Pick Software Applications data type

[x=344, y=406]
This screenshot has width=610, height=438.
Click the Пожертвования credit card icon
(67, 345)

********************

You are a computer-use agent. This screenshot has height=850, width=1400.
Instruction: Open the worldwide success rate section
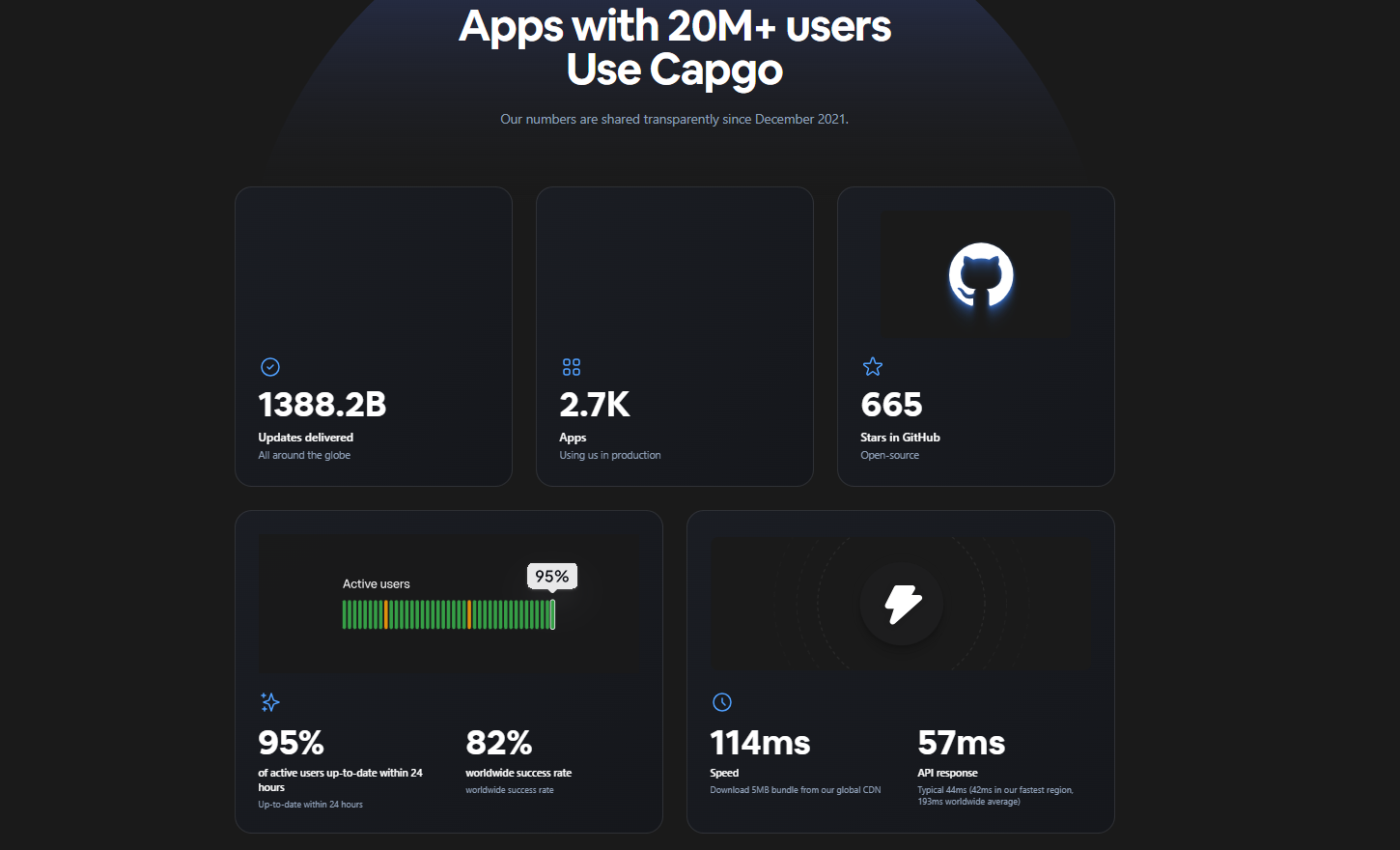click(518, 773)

********************

**AIM OF THE EXERCISE:** When a line of the data above holds the string "screenshot", count it, and reply with the resulting number only.

**THE ANSWER:** 2